C'était en novembre 2015, et j'étais invité à me rendre au Bangladesh à l'occasion d'un festival de littérature qui existait depuis 2011. Mes premières impressions n'étaient pas prometteuses. La route depuis l'aéroport était encombrée de voitures. Toutes les dix minutes environ, les voitures avançaient de cent mètres avant d'être de nouveau bloquées. Selon le conducteur, c'était normal. La scène ressemblait à un New Delhi post-apocalyptique. L'extrême richesse côtoyait l'extrême pauvreté plus violemment que partout où j'avais été. La moitié de ces véhicules auraient pu être utilisés dans le prochain Mad Max, alors que beaucoup d'autres, chéris par les fonctionnaires diligents, auraient pu se trouver sur un boulevard de Malibu.
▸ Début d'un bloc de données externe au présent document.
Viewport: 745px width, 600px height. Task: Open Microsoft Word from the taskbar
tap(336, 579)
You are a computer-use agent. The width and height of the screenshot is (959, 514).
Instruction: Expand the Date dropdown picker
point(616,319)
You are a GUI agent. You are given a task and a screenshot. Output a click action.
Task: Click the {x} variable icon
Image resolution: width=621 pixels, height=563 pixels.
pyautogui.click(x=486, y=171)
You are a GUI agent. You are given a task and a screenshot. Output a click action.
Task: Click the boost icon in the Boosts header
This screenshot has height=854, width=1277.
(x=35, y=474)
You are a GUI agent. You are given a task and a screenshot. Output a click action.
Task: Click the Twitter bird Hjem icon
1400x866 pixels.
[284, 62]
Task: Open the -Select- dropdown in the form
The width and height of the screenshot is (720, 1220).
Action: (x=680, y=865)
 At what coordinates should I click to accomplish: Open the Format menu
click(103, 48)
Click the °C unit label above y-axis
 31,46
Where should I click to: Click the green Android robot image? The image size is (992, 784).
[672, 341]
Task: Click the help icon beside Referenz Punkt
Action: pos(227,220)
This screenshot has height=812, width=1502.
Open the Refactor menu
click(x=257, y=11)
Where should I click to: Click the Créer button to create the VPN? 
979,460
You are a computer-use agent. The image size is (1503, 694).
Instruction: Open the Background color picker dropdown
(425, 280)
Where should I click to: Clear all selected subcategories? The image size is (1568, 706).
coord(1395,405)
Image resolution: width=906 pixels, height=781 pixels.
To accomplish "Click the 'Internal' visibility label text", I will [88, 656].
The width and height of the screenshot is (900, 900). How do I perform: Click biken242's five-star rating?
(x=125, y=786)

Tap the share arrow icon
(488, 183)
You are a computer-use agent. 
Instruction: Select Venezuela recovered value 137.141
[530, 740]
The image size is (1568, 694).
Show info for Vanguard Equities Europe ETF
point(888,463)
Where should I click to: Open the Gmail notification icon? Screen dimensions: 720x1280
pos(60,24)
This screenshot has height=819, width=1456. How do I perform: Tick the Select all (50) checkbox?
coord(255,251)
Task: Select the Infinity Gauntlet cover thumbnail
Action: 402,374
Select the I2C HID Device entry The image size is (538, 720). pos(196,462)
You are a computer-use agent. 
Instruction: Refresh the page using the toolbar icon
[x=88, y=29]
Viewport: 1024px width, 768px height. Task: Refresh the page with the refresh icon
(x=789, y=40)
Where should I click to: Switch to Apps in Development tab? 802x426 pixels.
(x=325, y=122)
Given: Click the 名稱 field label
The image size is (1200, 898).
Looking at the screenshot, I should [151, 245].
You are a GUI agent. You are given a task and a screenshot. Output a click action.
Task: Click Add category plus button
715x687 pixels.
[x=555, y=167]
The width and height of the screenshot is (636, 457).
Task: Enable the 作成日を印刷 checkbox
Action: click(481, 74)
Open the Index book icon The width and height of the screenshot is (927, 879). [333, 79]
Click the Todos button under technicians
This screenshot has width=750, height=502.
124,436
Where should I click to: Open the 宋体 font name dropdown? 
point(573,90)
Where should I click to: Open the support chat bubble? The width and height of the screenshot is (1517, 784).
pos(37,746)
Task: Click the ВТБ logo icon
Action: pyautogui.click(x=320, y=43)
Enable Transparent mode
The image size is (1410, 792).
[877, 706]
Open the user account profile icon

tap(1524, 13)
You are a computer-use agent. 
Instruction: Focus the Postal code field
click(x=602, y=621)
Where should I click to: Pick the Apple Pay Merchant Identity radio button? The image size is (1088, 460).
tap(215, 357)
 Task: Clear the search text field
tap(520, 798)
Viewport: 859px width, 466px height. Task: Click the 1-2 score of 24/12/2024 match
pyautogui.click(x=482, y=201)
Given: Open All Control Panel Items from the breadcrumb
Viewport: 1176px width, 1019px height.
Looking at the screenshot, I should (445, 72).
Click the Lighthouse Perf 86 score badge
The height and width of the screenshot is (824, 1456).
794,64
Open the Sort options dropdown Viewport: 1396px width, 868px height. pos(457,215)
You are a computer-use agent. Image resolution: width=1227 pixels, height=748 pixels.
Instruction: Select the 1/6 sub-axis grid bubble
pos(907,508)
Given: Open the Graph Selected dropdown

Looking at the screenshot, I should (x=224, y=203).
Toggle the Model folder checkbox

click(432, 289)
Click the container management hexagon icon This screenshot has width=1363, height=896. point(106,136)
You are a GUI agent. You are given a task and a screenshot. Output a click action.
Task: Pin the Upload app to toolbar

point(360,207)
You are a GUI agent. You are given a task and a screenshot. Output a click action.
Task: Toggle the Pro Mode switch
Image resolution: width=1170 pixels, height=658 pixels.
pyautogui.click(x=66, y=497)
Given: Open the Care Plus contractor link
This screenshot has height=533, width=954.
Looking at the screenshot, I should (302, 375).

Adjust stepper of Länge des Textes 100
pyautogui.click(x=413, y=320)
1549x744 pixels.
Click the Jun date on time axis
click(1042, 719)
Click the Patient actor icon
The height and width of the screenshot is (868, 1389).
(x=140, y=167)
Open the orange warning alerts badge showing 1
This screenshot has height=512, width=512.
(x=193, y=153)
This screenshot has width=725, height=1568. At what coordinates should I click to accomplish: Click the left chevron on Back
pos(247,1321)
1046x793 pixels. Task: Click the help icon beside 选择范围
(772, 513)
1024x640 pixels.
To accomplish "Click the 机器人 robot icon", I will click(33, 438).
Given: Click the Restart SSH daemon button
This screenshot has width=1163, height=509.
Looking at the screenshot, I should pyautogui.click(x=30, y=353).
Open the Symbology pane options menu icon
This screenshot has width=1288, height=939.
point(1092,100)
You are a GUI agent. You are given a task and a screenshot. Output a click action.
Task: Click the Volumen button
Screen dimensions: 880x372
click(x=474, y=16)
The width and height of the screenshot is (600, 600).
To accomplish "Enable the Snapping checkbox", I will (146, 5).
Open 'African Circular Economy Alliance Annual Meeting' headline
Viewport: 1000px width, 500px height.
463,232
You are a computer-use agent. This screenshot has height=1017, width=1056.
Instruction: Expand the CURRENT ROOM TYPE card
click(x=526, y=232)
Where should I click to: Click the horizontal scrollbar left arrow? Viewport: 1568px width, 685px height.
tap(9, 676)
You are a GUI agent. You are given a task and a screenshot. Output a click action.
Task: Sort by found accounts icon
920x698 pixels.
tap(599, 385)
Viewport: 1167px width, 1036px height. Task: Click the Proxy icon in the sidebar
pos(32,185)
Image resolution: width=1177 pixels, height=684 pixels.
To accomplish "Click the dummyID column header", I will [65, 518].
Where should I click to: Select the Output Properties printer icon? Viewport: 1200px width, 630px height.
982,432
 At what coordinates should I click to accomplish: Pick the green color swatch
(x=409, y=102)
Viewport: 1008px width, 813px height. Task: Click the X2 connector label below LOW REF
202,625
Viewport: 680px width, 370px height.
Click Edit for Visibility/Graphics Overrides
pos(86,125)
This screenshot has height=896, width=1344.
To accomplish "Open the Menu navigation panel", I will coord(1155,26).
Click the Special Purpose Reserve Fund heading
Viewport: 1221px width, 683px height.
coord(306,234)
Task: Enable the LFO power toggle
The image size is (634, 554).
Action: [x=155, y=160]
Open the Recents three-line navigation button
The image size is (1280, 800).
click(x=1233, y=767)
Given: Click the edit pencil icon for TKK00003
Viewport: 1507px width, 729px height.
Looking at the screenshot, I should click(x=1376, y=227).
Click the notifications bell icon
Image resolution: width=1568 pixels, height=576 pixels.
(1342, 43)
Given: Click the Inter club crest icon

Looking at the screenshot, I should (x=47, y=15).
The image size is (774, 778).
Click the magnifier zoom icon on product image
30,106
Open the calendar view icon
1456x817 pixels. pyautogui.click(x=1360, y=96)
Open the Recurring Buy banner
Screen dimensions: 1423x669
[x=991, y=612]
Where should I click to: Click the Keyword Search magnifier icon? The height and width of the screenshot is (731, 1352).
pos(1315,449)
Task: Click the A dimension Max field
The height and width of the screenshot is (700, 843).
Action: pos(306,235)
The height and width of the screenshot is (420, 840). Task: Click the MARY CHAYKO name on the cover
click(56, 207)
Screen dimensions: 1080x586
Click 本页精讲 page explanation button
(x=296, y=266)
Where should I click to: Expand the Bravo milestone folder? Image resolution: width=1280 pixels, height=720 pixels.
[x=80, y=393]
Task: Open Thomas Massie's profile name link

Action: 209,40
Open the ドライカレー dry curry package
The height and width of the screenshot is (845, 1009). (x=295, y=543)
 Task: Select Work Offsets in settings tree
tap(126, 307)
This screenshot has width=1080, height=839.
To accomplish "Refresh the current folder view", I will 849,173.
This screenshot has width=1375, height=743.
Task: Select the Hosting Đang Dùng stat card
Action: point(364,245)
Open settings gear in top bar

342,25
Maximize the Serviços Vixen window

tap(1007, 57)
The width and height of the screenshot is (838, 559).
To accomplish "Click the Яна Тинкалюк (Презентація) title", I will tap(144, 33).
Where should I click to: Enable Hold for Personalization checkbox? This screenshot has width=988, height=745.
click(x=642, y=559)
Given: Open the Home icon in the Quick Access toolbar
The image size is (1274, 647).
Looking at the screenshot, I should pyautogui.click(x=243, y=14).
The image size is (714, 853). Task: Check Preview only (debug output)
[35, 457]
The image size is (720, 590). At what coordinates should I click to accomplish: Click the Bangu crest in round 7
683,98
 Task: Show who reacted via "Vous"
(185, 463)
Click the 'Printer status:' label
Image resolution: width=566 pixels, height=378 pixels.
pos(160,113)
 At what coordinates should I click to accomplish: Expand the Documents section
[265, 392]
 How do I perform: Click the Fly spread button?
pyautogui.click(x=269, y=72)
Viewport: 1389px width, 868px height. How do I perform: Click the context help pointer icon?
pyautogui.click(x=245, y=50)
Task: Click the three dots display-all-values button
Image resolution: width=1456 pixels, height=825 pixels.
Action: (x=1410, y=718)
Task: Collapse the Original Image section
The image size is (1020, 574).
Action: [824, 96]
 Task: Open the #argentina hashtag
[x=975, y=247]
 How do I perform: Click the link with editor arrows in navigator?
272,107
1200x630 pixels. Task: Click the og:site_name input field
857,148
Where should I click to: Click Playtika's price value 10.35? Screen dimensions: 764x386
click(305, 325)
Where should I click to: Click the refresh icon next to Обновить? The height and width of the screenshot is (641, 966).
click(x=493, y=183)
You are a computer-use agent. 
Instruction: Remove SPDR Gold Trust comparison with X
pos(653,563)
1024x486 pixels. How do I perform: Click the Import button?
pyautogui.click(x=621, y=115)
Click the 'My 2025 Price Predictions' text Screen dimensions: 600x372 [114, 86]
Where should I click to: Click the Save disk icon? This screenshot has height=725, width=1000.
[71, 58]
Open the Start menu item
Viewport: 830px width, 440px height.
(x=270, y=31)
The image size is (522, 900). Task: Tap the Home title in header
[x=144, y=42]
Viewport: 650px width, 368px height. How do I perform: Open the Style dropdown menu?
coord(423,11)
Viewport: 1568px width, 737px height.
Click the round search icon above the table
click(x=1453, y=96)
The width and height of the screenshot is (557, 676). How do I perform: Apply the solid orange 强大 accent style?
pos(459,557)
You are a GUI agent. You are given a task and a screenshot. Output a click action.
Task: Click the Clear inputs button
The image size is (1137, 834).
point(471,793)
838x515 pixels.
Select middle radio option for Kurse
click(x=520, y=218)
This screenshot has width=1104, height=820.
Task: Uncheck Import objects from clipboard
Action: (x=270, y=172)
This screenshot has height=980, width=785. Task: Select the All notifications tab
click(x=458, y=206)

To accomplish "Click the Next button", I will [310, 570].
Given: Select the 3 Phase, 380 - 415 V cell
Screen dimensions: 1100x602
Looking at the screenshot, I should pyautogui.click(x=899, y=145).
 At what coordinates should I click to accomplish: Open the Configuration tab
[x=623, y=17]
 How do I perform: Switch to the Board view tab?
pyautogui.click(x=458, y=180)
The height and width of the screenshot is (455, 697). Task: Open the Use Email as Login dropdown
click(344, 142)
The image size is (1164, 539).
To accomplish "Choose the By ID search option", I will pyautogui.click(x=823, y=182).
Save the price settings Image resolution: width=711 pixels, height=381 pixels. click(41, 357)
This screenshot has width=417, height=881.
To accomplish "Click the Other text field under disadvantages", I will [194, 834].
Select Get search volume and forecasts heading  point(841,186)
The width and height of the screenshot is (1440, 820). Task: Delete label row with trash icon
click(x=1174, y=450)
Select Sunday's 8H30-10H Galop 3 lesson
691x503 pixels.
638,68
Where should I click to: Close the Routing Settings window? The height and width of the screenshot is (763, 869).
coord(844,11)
Les années précédentes, le festival – le Dhaka Lit Fest – s'appelait le Hay Festival Dhaka, en hommage au légendaire Hay Festival of Literature and Arts, qui se déroule au cœur de la végétation bucolique de Hay-on-Wye au pays de Galles. Le Hay était devenu une franchise et des villes obscures du monde entier faisaient des pieds et des mains pour accueillir le festival – dans le but d'attirer des touristes et de stimuler la vie culturelle locale. Changer le nom en Dhaka Lit Fest revenait à se libérer du joug de l'ancien colonisateur. Malheureusement, de récents événements étaient venus assombrir le tableau.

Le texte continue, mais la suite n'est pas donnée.